On Wednesday, Microsoft announced plans to "streamline" its smartphone hardware business which will in turn eliminate 1,850 jobs. Microsoft said it anticipated the reduction of up to 1,350 jobs at Microsoft Mobile in Finland and another 500 globally.
The restructuring will result in a one-time charge of $950 million which includes roughly $200 million for severance payments.
Satya Nadella, chief executive officer of Microsoft, said in a statement that they are focusing their phone efforts where they have differentiation --- with enterprises that value security, manageability and their Continuum capability and consumers who value the same. Nadella added that they will continue to innovate across devices and on their cloud services across all mobile platforms.

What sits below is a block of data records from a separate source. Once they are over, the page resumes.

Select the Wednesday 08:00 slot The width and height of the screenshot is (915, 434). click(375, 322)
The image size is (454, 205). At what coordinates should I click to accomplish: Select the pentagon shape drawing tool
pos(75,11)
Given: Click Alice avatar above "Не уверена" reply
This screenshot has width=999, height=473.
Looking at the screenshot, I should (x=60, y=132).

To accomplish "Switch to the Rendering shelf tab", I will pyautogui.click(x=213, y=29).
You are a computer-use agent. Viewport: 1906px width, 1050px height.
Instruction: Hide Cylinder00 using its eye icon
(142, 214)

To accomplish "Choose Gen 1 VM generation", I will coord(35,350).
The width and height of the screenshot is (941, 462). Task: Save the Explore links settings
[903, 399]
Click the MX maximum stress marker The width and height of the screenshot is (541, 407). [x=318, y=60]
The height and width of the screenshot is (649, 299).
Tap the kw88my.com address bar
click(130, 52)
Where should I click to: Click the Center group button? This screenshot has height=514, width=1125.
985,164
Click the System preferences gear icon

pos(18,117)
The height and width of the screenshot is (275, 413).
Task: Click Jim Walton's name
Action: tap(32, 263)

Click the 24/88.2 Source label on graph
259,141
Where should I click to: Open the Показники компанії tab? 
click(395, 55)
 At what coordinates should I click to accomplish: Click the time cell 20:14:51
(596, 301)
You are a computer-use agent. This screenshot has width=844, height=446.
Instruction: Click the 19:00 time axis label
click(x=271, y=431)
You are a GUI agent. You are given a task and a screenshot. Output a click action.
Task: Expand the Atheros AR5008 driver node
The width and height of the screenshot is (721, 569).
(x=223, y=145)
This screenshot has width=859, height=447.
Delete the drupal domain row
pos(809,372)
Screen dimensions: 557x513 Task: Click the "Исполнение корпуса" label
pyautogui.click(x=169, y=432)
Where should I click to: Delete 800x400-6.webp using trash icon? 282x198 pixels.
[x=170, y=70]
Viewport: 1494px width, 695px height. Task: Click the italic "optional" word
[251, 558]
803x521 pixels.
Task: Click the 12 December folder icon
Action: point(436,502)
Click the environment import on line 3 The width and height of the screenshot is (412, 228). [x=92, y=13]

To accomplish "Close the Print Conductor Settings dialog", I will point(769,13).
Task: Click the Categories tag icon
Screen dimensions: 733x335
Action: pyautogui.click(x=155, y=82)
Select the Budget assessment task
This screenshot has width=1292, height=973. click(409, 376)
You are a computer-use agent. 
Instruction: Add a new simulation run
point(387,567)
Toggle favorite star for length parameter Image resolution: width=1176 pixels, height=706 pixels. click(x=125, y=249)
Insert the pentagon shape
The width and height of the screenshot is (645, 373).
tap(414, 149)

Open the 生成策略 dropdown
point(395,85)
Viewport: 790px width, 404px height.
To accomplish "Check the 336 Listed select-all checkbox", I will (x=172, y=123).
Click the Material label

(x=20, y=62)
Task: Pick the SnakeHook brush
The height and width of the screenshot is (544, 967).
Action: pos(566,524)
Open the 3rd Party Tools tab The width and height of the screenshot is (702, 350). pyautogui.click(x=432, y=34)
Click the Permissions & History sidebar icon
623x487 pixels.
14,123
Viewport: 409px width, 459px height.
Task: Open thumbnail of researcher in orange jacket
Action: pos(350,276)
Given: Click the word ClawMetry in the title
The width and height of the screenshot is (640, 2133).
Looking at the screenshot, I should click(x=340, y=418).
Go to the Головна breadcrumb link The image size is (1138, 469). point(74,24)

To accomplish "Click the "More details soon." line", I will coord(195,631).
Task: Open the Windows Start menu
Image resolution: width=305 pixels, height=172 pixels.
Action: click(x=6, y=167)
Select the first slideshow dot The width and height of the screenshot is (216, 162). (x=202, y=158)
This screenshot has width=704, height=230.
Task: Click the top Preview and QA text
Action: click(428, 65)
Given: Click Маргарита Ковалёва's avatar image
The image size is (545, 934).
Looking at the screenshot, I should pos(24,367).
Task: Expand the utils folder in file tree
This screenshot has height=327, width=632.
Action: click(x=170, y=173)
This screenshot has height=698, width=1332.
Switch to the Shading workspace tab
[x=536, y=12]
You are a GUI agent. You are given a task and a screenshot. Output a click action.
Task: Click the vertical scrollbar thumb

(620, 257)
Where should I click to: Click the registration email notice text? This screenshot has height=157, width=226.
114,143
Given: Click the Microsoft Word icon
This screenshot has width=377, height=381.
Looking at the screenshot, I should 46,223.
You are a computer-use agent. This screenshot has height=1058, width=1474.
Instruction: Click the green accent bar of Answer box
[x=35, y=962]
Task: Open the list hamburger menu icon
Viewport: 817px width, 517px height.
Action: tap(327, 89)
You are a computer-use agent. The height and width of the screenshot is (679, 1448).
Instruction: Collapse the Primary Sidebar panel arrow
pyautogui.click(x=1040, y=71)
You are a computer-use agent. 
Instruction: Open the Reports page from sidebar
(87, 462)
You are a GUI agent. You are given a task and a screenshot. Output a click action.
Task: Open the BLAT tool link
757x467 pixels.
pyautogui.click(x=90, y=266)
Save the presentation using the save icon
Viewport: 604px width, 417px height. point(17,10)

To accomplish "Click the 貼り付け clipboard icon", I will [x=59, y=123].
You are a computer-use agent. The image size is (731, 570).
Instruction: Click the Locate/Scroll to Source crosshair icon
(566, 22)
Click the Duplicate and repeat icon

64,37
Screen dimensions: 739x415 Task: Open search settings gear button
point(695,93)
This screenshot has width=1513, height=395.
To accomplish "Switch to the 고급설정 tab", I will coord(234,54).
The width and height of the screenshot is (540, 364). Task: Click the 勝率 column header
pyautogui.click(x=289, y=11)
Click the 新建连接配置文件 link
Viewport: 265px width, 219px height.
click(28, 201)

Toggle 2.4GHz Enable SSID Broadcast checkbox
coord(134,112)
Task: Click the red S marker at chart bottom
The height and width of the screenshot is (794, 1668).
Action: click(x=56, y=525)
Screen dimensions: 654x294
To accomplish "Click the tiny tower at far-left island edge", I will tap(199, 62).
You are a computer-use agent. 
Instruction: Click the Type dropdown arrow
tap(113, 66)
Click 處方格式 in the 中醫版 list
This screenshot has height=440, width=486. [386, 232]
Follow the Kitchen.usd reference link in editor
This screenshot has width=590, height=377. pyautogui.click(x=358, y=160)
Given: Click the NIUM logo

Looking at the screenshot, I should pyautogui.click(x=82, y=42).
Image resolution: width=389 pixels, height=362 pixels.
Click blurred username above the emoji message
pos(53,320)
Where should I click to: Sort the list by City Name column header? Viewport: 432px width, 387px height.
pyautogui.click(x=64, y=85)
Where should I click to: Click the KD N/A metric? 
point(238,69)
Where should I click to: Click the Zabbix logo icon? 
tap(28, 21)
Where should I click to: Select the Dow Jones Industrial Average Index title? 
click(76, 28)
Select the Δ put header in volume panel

The writing has been on the wall for quite a while now. Microsoft, then under the leadership of Steve Ballmer, purchased Nokia's mobile division for roughly $7.2 billion in late 2013 but has been unable to generate any respectable market share with its Lumia brand.
It's not so much that Lumia phones were bad - Microsoft, like Blackberry, was simply too late to the game. By the time these companies got serious about smartphones, companies like Apple, Samsung, HTC and LG had already established solid roots within the industry and with consumers. Now that major markets are cooling as a result of saturation, it becomes that much more difficult to become a true contender.